An award-winner since its early days, Fudge’s is still reeling in accolades not just for its products but also for its business acumen.

This year the company has been named Speciality Food Producer of the Year at the Great Taste awards and it has also been hailed as the best ‘third generation family business’. Meanwhile its jalapeno wafers, white chocolate and cranberry biscuits and Marmite flatbreads are Taste of the West and Great Taste winners.

At the outset, the company was based in Leigh, near Sherborne. Like every other village bakery, it serviced the community and outlying farms and tried to stay afloat at a time when every village had its own baker and the depression was affecting all levels of society.

“There was a time when every house baked its own bread, but then people started taking their dough to one house and these became the village bakery,” said Steve Fudge, Percy’s grandson and the current managing director of Fudge’s.

“When my grandfather started, they used to bake through the night and get the bread out in the horse and cart as early as possible the next morning, aiming to sell as much as they could.

“Each village had its own bakery and they had a gentleman’s agreement not to poach customers from each other’s patch – although I’m not sure how strictly they kept to it!”

As with so many other genteel business practises, gentlemen’s agreements have long since gone by the board, with Fudge’s products now having to fight for elbowroom on supermarket shelves alongside the big boys of the biscuit industry, McVities and Jacobs.

But the company is more than holding its own. All the ‘multiples’ – Tesco, Sainsbury’s, Morrisons etc – stock their produce, as do prestige stores such as Fortnum and Masons and independent delis and farm shops throughout the country.

Fudge’s biscuits are also sold all over the world in countries as diverse as America, Denmark and Sweden, Vietnam, the Caiman Islands and the United Arab Emirates.

The company has a turnover of £8 million and has virtually outgrown its Stalbridge premises. Inside the Willy Wonka-ish factory, with its mouth-watering, pervasive baking smells, the staff work alongside advanced machines designed to roll, shape, mark and bake thousands of cakes and biscuits every day.

The Christmas drive is well underway, with boxes of tree-shaped chocolate biscuits and mini mince pies stacked roof-high and ready for dispersal. The bulk of the festive baking has already been done and what takes place over the next few weeks will simply be to top up stores where customer demand has outstripped supplies.

In recent years many bakeries have moved their business to the Czech Republic and Poland, but Fudge’s has refused to follow that trend because they see themselves as ‘a quintessential British brand with a Dorset bias’.

Steve Fudge did not initially plan to be a part of the family business. His passion is sweets and he trained as a confectioner in Germany before returning to the UK, where he worked as a lecturer in London and at Salisbury College.

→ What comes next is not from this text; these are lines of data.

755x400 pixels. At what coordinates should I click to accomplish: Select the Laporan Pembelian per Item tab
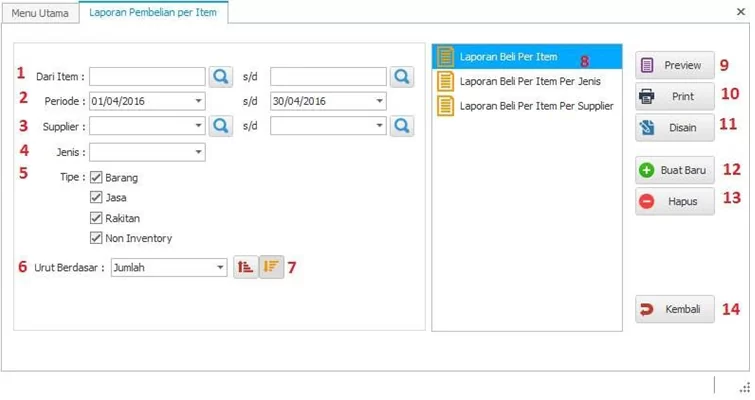[x=153, y=13]
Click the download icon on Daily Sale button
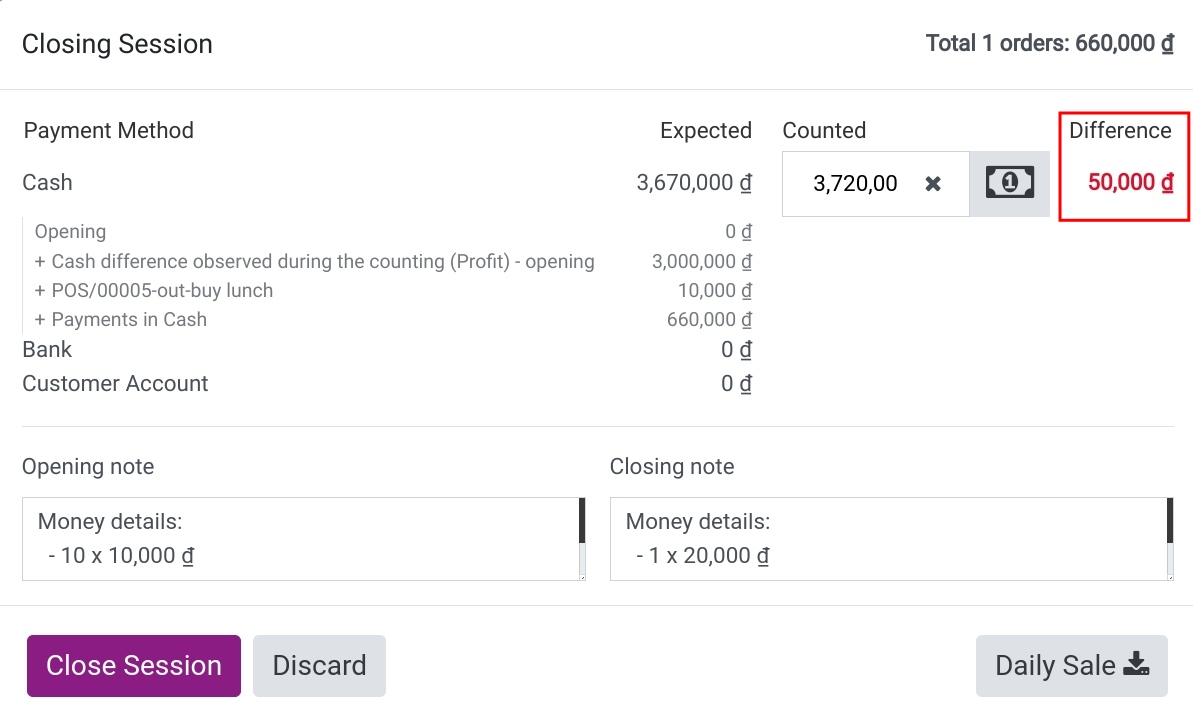Viewport: 1193px width, 719px height. pos(1136,663)
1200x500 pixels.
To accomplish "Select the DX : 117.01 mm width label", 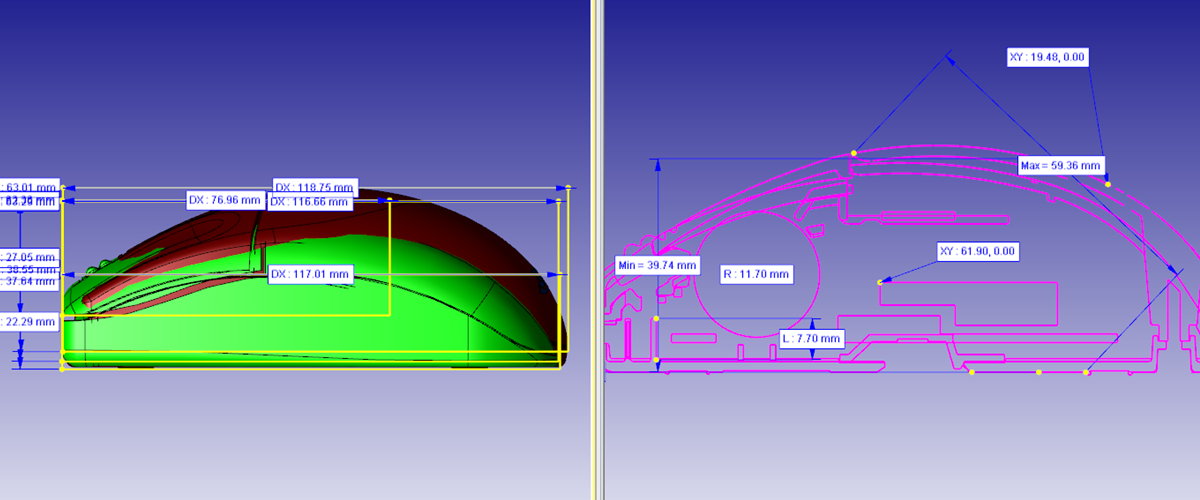I will point(310,273).
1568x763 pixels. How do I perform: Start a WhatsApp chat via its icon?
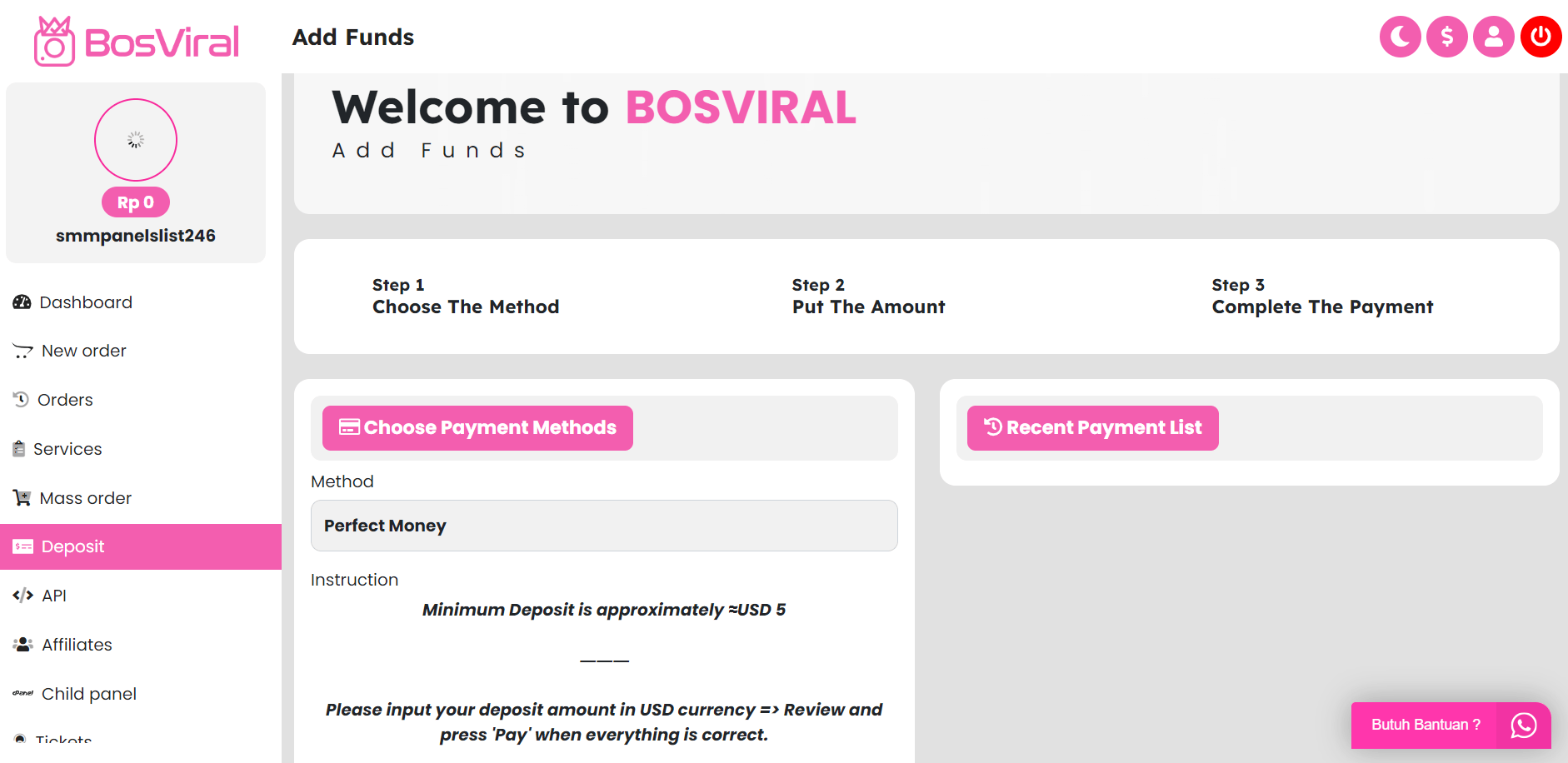click(1524, 726)
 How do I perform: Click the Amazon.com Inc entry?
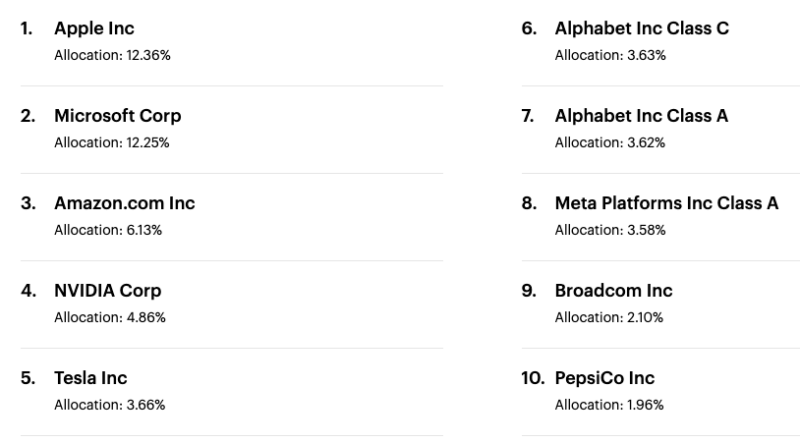coord(124,203)
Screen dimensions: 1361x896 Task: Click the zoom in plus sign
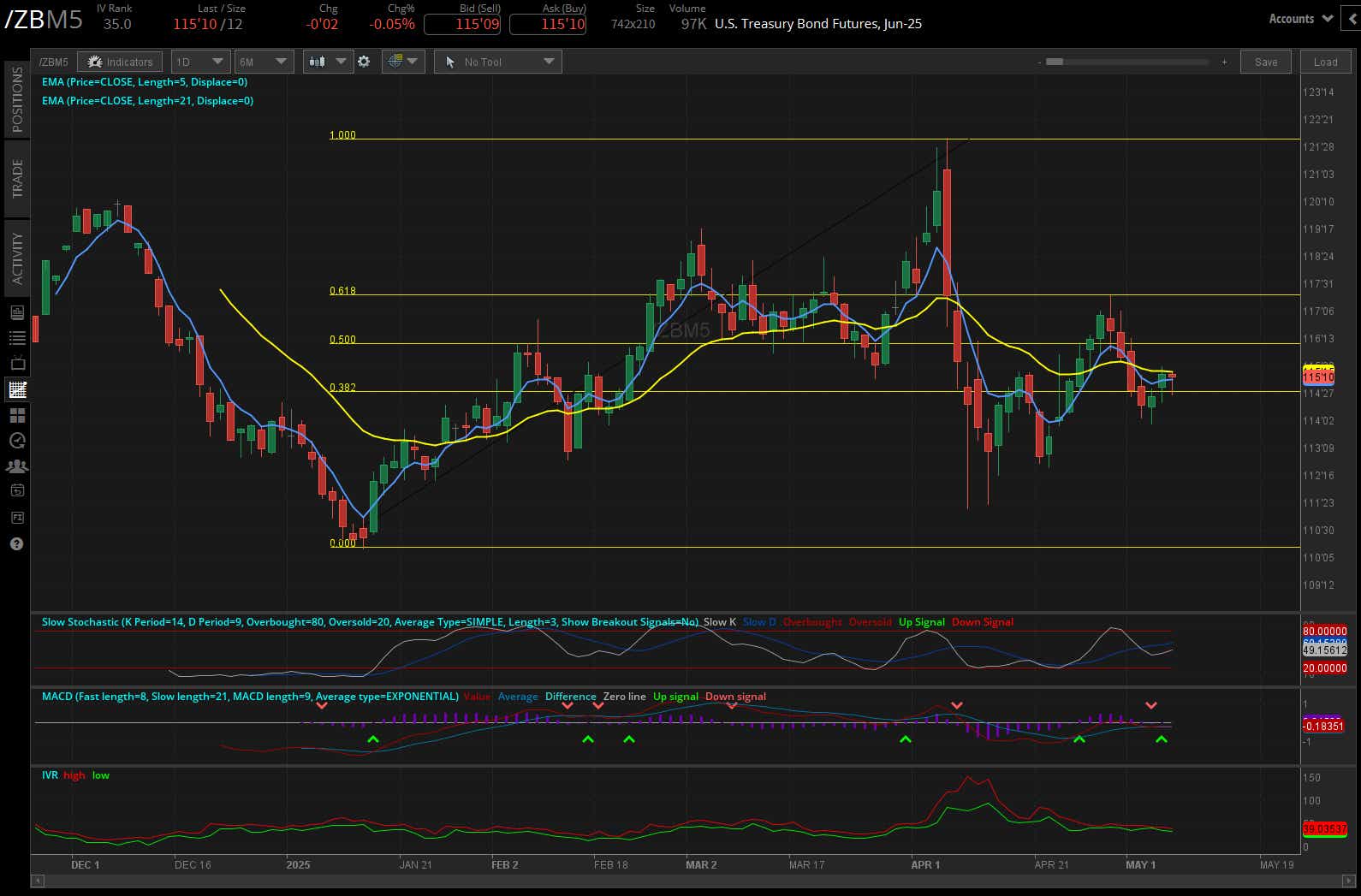(x=1224, y=62)
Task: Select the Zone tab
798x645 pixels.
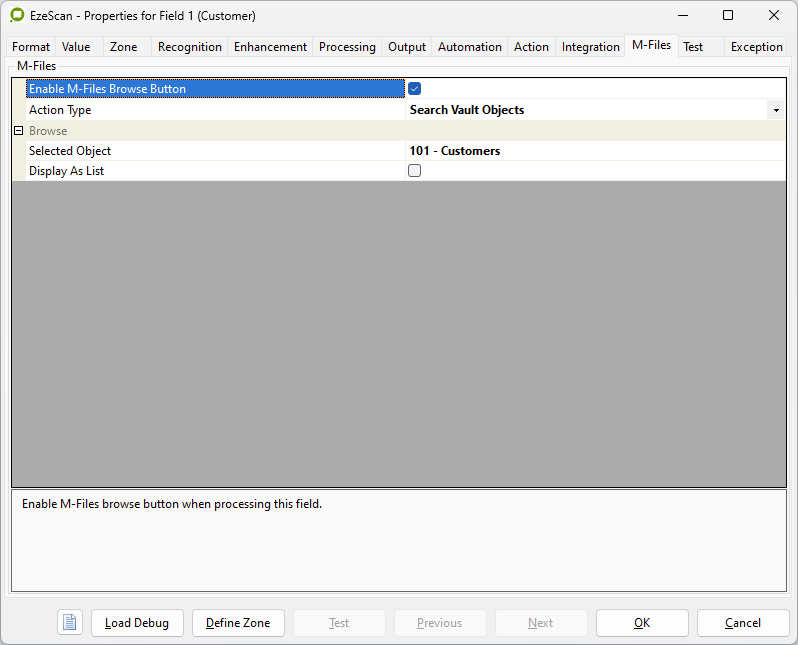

But when colleges started to rank IT over traditional skills in the 1980s, Steve realised the peril of his position. He decided to return to the family fold, which by now was struggling badly in the face of mass-produced sliced bread, the collapse of the farming industry and a decline in the amount of bread bought by the public.

“I decided to go back to the company and steer it somewhere different,” he explained. “We had to produce a high quality product that you could transport and that reflected Dorset.”

The company started making savoury biscuits using local butter, cream and cheese – and also started looking for new premises.

Towards the end of the 1990s Fudge’s moved from Leigh to Stalbridge. Their new premises were formerly owned by the town’s Dikes bakery – another firm that grew from humble beginnings – and production reached new heights.

“We went from having a staff of six and turnover of £180,000 to a staff of 120 and turning over £3 million,” said Steve.

“Of course I had ideas of continuing with the bread making side of the business, but within two-and-a-half years that stopped. I got rid of 14 vans and concentrated solely on biscuits and we came into profit.”

Fudge’s niche products include the hugely popular Cerne Giant biscuit, large shortbread circles depicting Dorset’s well-endowed chalk figure.

“We have about 100 lines, but I am very fond of the giant,” smiled Steve. “It has that local edge that makes us special. We can handle that as well as the wider business and that makes me happy.”